Report, in full, each line in the records below that contains the string "Follow". Case counts.

DATA SHOWN:
::::::

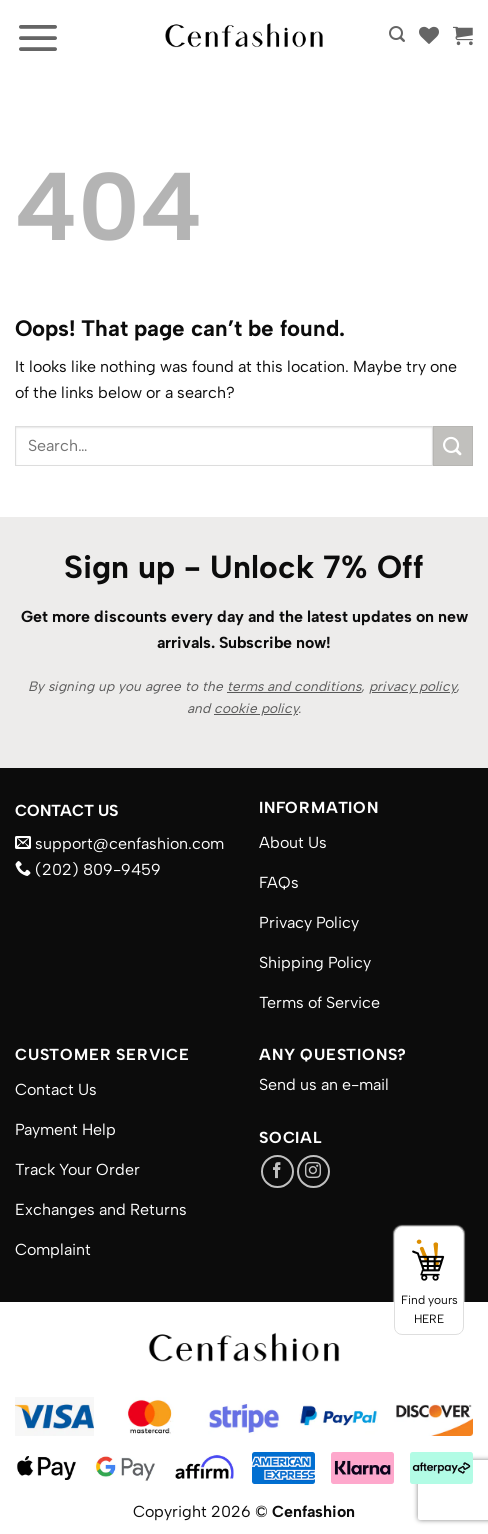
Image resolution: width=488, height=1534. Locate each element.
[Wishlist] (429, 35)
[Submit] (453, 445)
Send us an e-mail (324, 1084)
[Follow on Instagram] (313, 1171)
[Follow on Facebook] (277, 1171)
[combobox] (224, 446)
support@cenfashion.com (119, 843)
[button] (38, 37)
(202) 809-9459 (88, 869)
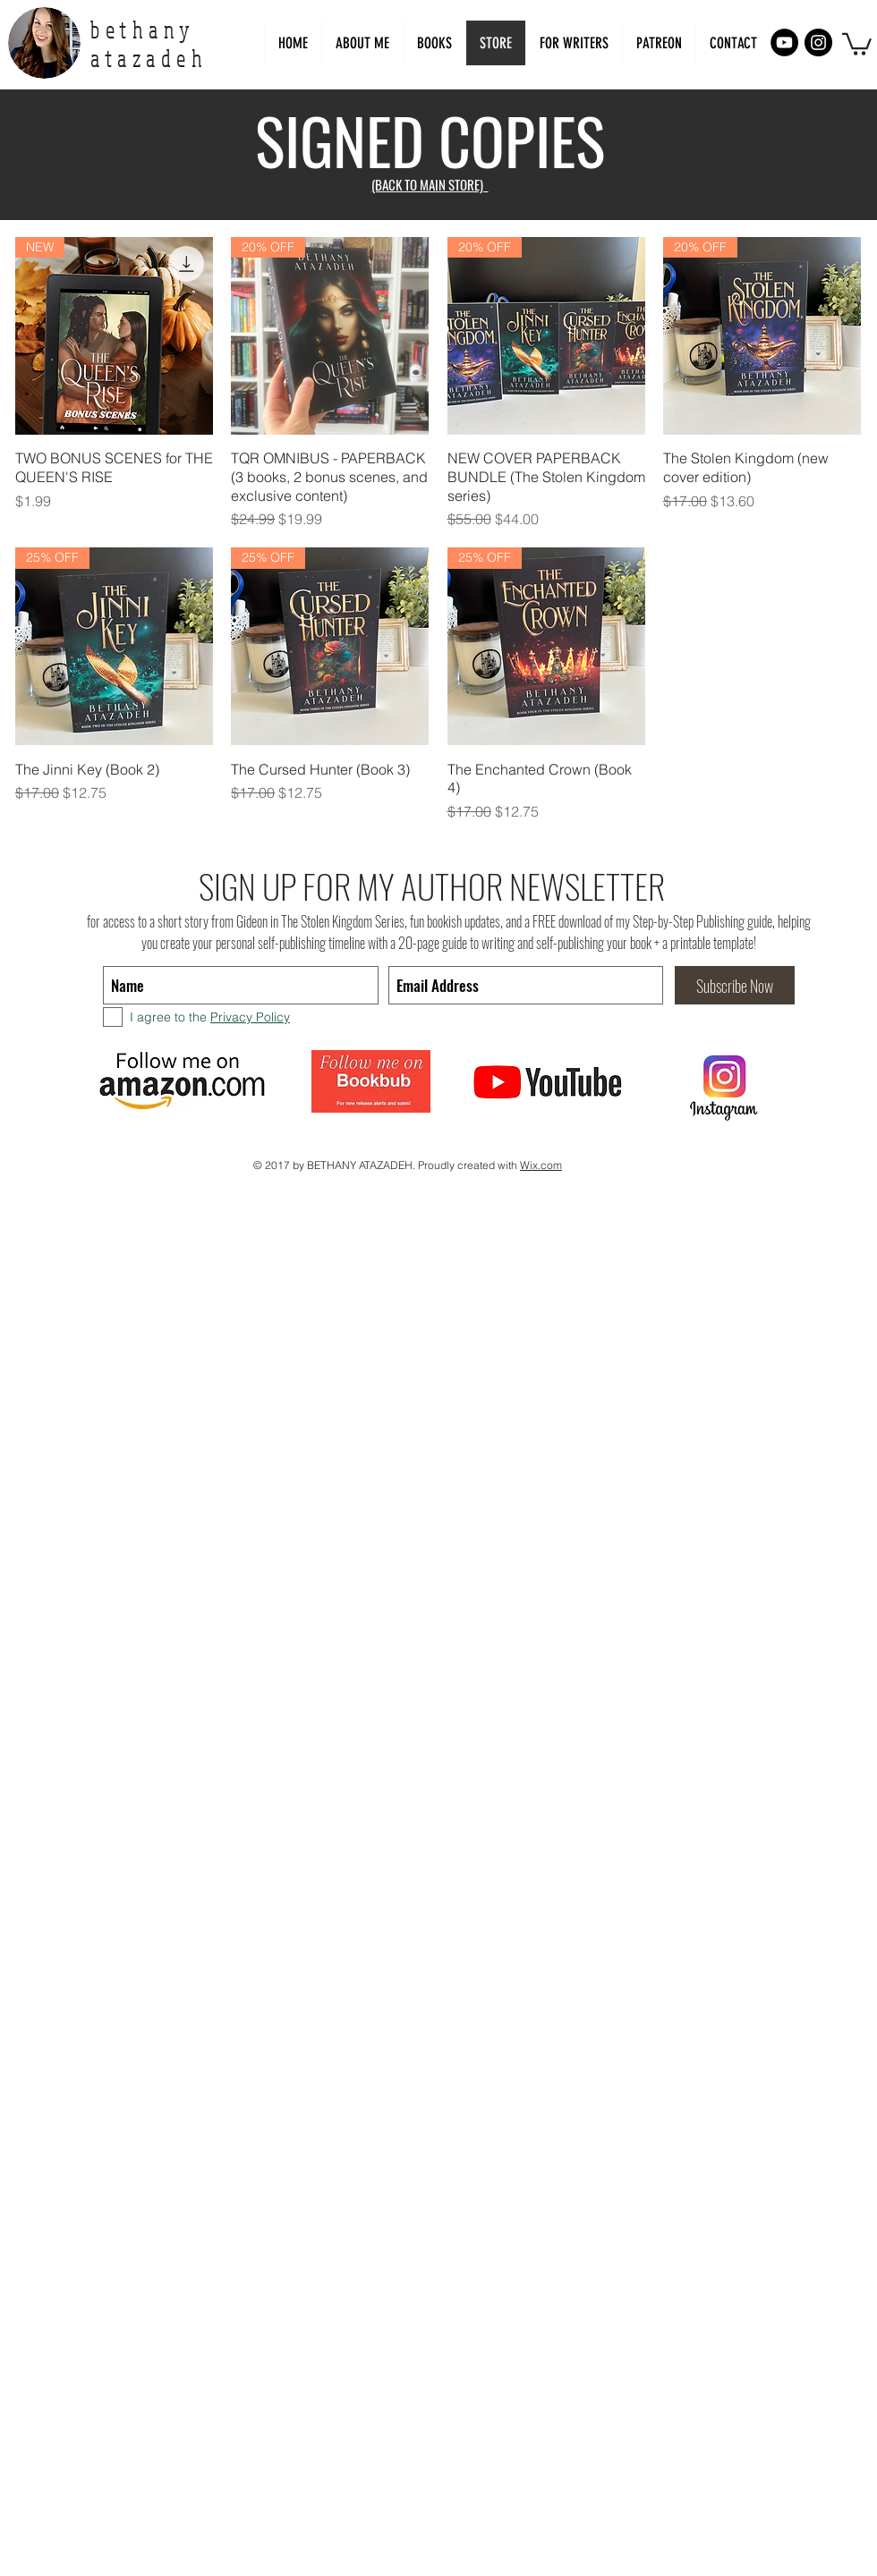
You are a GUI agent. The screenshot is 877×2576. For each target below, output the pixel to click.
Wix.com (541, 1165)
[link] (857, 42)
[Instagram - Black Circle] (818, 42)
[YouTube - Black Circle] (784, 42)
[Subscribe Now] (735, 985)
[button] (573, 43)
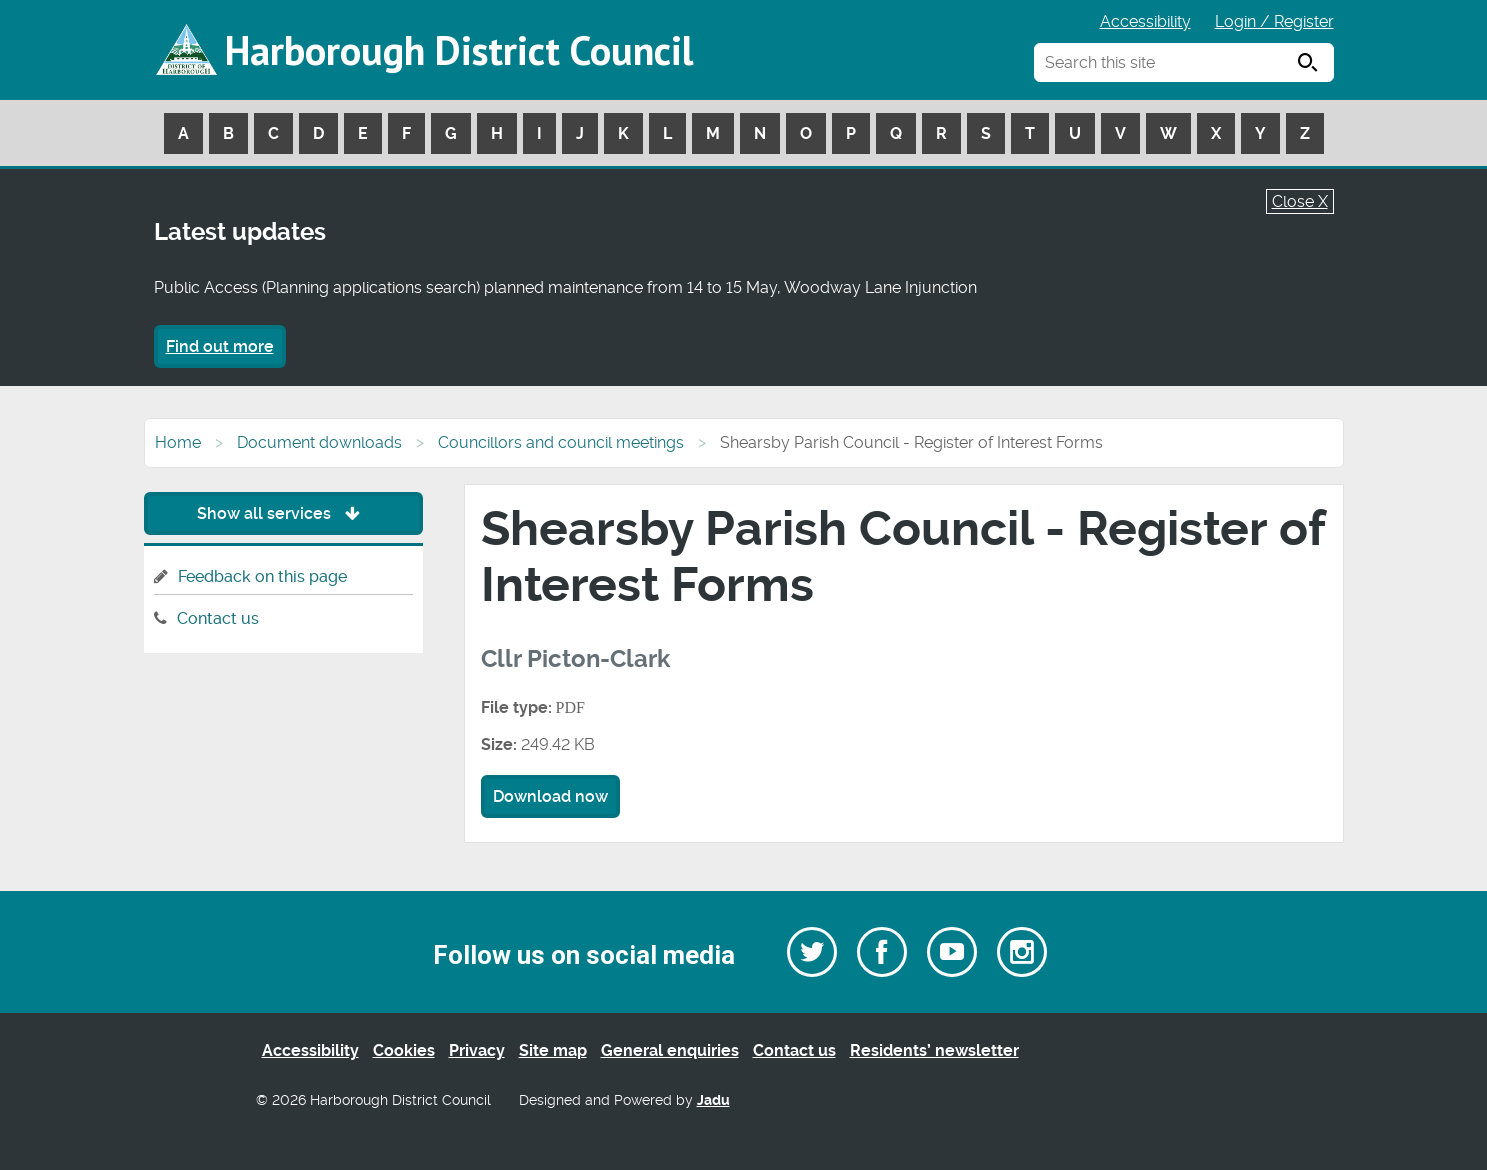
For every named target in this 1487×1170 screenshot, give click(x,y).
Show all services (283, 513)
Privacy (477, 1050)
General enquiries (670, 1050)
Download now (550, 796)
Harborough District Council (459, 50)
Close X (1300, 201)
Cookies (404, 1050)
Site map (553, 1050)
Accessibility (1145, 21)
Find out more (220, 346)
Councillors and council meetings (561, 442)
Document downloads (319, 442)
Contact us (218, 618)
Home (178, 442)
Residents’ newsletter (934, 1050)
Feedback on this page (262, 576)
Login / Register (1274, 21)
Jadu (713, 1100)
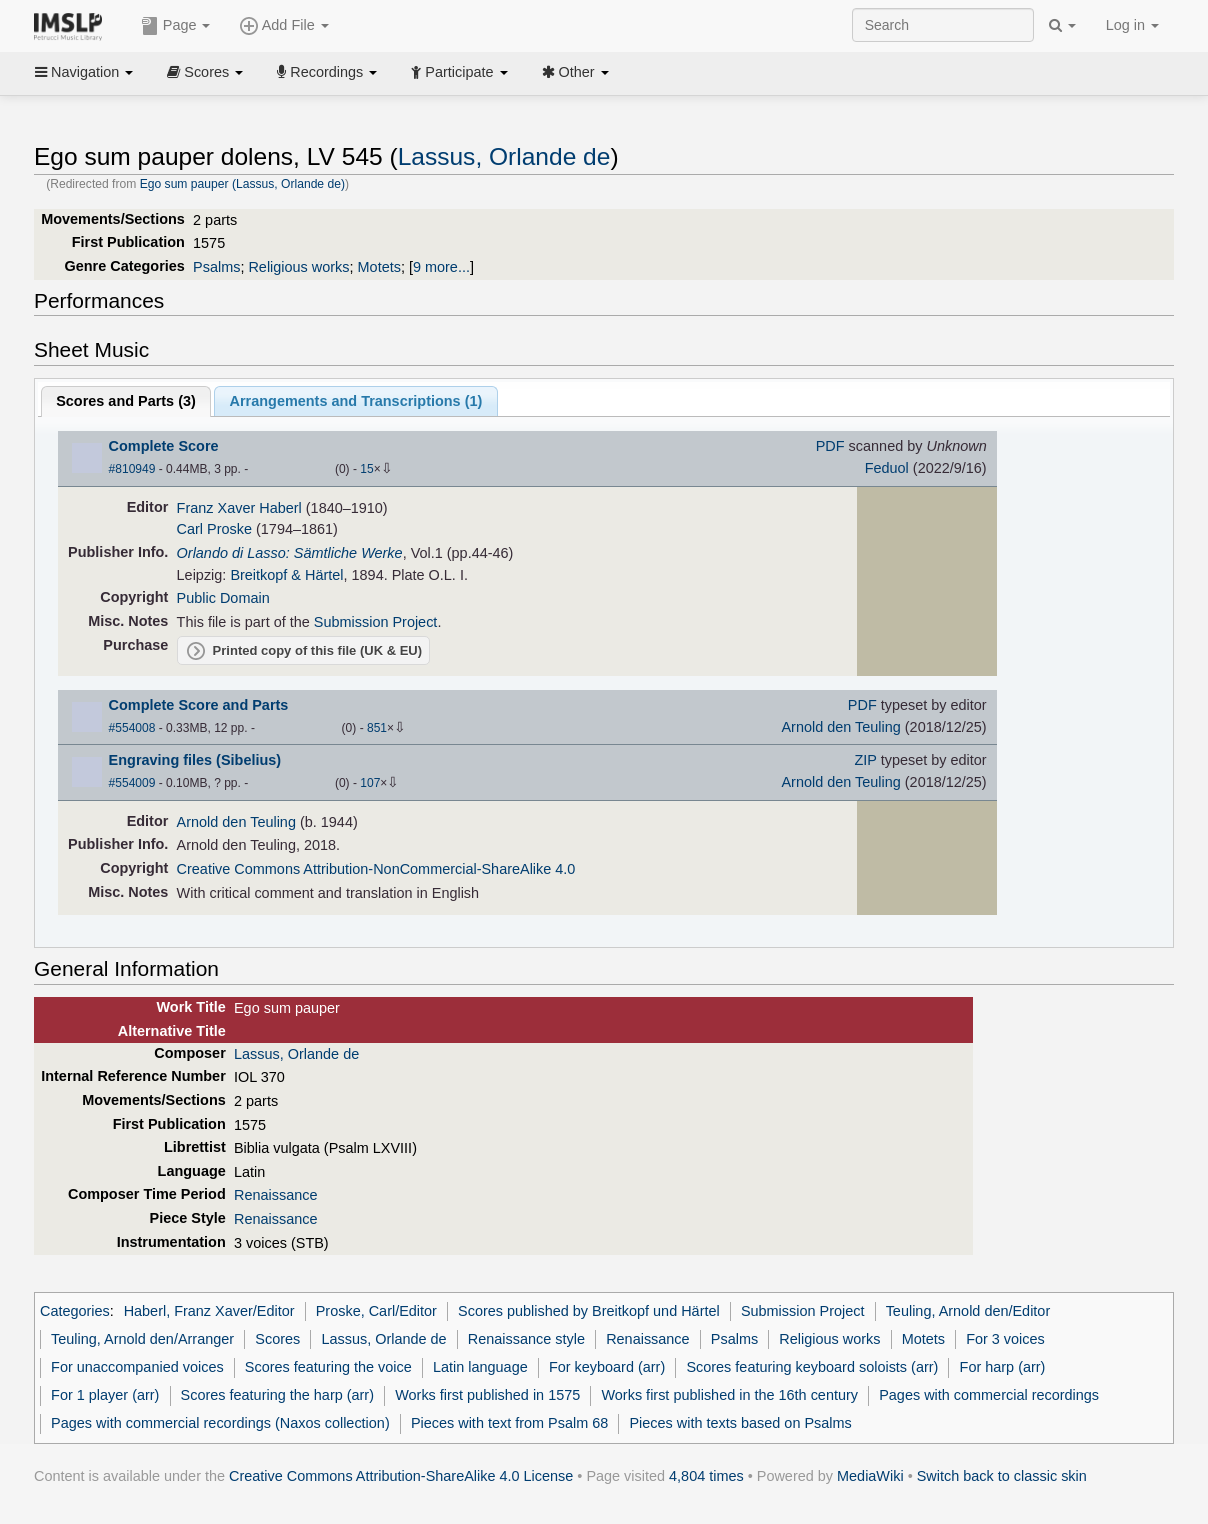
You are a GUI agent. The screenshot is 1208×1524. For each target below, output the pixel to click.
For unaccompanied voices (137, 1367)
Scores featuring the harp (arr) (277, 1395)
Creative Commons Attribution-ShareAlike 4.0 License (401, 1476)
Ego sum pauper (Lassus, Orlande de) (242, 184)
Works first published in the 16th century (729, 1395)
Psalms (216, 267)
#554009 (132, 783)
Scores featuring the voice (328, 1367)
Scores (205, 72)
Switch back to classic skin (1002, 1476)
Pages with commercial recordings (989, 1395)
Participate (459, 72)
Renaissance (275, 1195)
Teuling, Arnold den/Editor (968, 1311)
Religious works (298, 267)
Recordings (327, 72)
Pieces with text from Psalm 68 (509, 1423)
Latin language (480, 1367)
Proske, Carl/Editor (376, 1311)
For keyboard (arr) (607, 1367)
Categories (75, 1311)
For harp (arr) (1003, 1367)
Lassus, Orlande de (504, 156)
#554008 (132, 728)
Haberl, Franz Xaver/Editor (209, 1311)
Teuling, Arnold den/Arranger (142, 1339)
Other (575, 72)
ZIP (866, 760)
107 (370, 783)
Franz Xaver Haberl (239, 508)
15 (366, 469)
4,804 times (706, 1476)
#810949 (132, 469)
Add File (284, 26)
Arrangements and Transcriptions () (356, 401)
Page (176, 26)
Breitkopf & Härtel (286, 575)
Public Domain (223, 598)
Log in (1132, 25)
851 (377, 728)
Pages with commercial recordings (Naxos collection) (220, 1423)
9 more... (441, 267)
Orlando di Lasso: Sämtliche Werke (290, 553)
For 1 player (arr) (105, 1395)
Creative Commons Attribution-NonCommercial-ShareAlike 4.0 (376, 869)
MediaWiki (870, 1476)
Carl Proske (214, 529)
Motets (379, 267)
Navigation (84, 72)
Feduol (887, 468)
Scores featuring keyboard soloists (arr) (812, 1367)
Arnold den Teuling (840, 727)
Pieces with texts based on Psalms (740, 1423)
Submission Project (376, 622)
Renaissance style (526, 1339)
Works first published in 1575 (487, 1395)
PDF (830, 446)
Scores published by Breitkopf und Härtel (589, 1311)
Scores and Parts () (126, 401)
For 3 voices (1005, 1339)
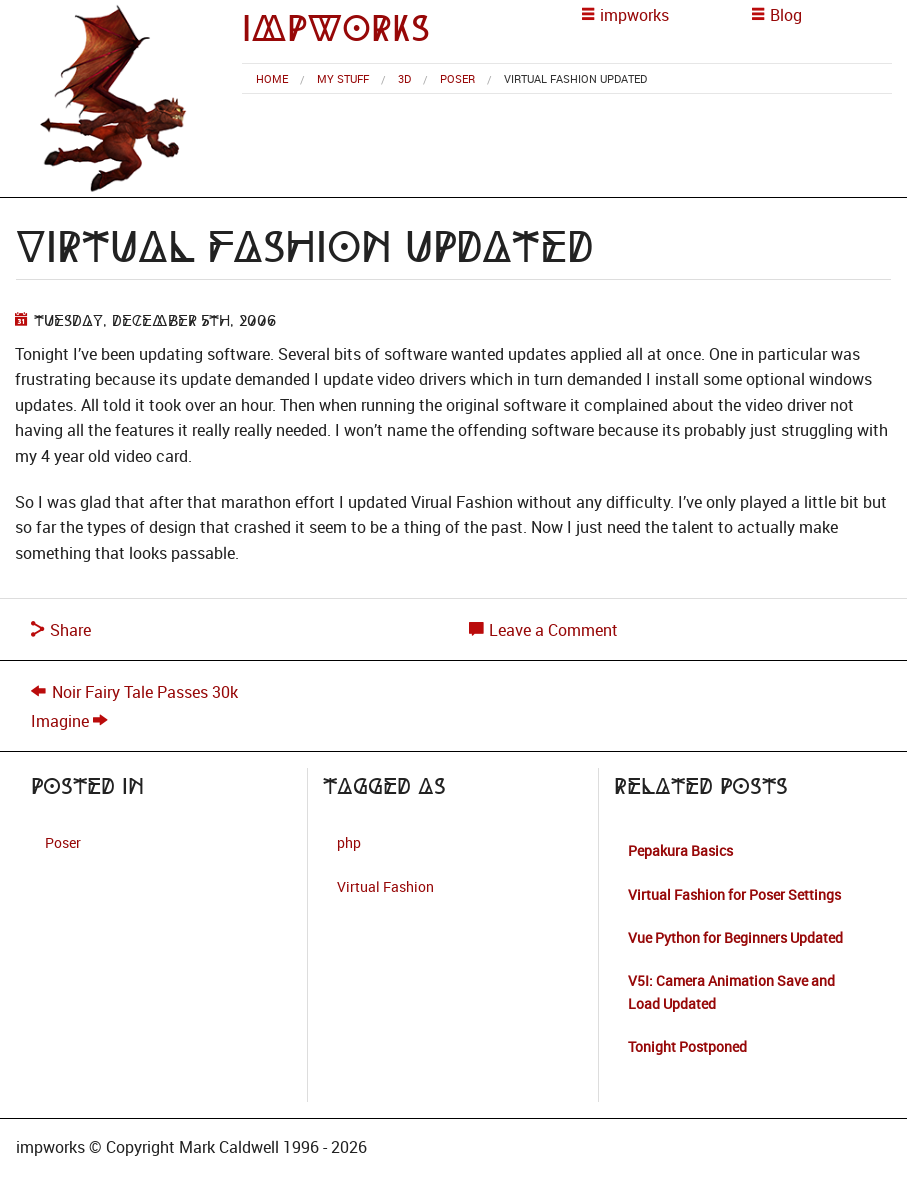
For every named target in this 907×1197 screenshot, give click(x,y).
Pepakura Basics (680, 850)
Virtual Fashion (385, 886)
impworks (336, 28)
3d (404, 78)
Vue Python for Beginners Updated (735, 937)
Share (61, 630)
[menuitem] (272, 78)
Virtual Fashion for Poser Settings (734, 894)
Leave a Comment (544, 630)
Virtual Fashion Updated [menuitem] (575, 78)
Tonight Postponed (687, 1046)
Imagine (60, 721)
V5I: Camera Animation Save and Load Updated (731, 991)
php (349, 842)
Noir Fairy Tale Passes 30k (145, 692)
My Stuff (343, 78)
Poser (457, 78)
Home (272, 78)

::::::

SOLUTION BELOW:
[Follow on Instagram] (313, 1171)
[Follow on Facebook] (277, 1171)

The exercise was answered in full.